Investors anxious for hints about Targacept’s direction
Reposted from Triad Business Journal

Wild share price swings may seem more the norm than the exception these days, but investors in struggling biotech firm Targacept Inc.

Targacept shares closed June 12 at $4.29, two cents higher than on June 5, the day after founding CEO Don deBethizy announced his sudden resignation from the firm. Shares dipped to $4.16 on June 7 before drifting back up.

Winston-Salem-based Targacept has had little to say since announcing deBethizy’s resignation and the creation of the “Office of the Chairman” on June 4. The company is currently being led by board Chairman Mark Skaletsky and a team of senior executives.

They are searching for a CEO and guiding strategic direction, resource allocation and pipeline development in the meantime, but have made no public comments other than to praise deBethizy’s contributions on his way out.

But others have been speculating about what direction the company will take in the wake of the high-profile failure of its most advanced drug candidate known as TC-5214, which made it all the way to Phase 3 clinical trials as a potential treatment for depression. Targacept’s share price has fallen from about $7.50 per share since March, and the company has laid off 65 people, about half its work force.

One reason Targacept’s share price hasn’t fallen further despite the management turmoil and uncertainty is some basic investor math: Targacept was still sitting on about $176.6 million in cash in its most recent quarter, or about $5.29 for each outstanding share. Not even counting the value of assets or other drugs in development, that’s well above what shares currently cost.

But the uncertainty may be keeping the price from moving higher. The company has essentially three strategic options: keep plugging along, sell to another firm or to give up and cash out investors.

Before his departure but in the wake of the TC-5214 failure, deBethizy seemed to favor the first option. He talked of retooling the company’s pipeline and focus and seeking out new partnerships and areas of research.

Some wary investors, including in online trader message boards, are urging the company to liquidate its assets and distribute its mountain of cash to shareholders.
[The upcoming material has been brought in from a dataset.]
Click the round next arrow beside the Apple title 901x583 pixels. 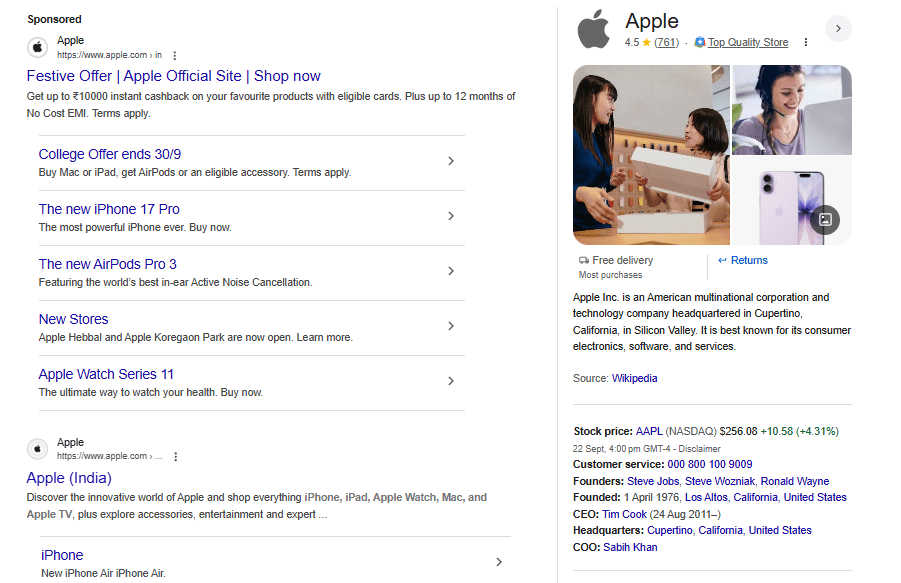click(838, 28)
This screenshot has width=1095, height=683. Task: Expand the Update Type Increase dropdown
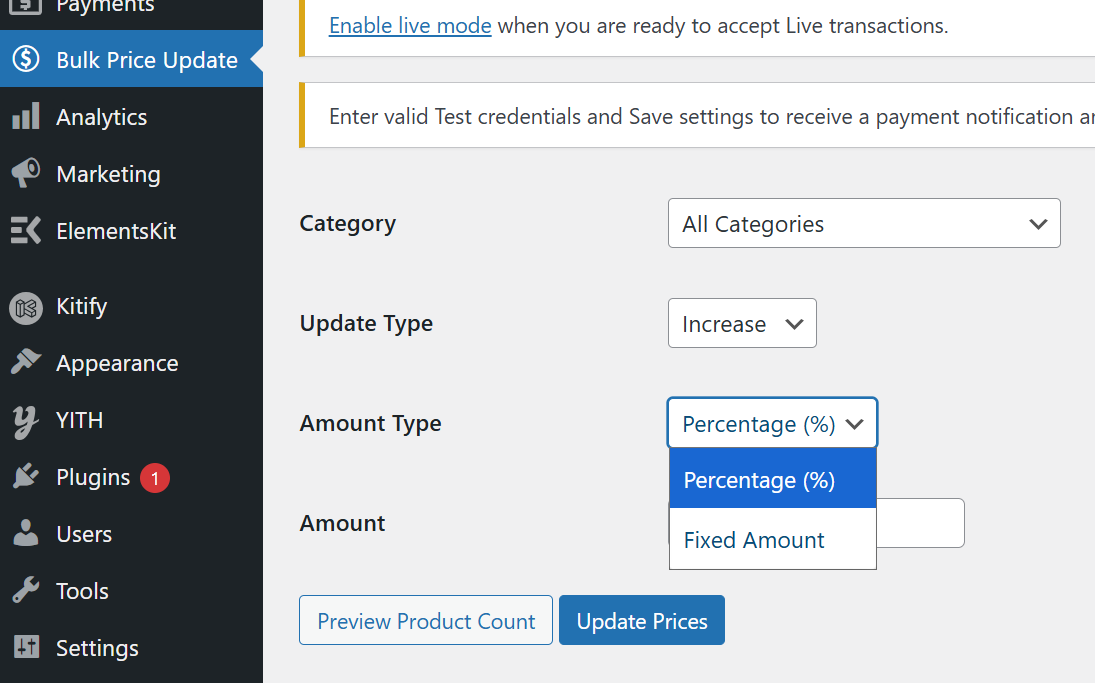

That’s probably the worst possible outcome for Winston-Salem, since there would be nothing left of its most prominent biotech corporate citizen.

But as tempting as it might seem to skittish investors, it would be neither a cheap nor easy out for the company, said Professor Mike Lord of the Wake Forest University Schools of Business.

“There are a lot of details that make that sort of theoretical possibility harder in practice — employment agreements, supplier contracts, partnerships and so on,” he said. “It’s not as easy as just looking at cash value.”

With the share price so low, a buyout by another firm is also a possibility. That could work out well or badly for Winston-Salem, Lord said, depending on what the buyer wanted to do with the company and where it would do it.

But Joe Kronner, who as president of JFK Consulting Group in Winston-Salem is active in the biotech community, would get nervous at word of a sale. Targacept has always had to answer questions from investors and partners about why it is located in the Triad rather than the better-known Research Triangle or elsewhere, and as CEO, deBethizy was always emphatic in his enthusiasm for the Piedmont Triad Research Park and the city.

“Don was probably the biggest reason (Targacept) is here,” he said. “He fought hard to keep it here, so (a sale under new leadership) has to be a concern for the community.”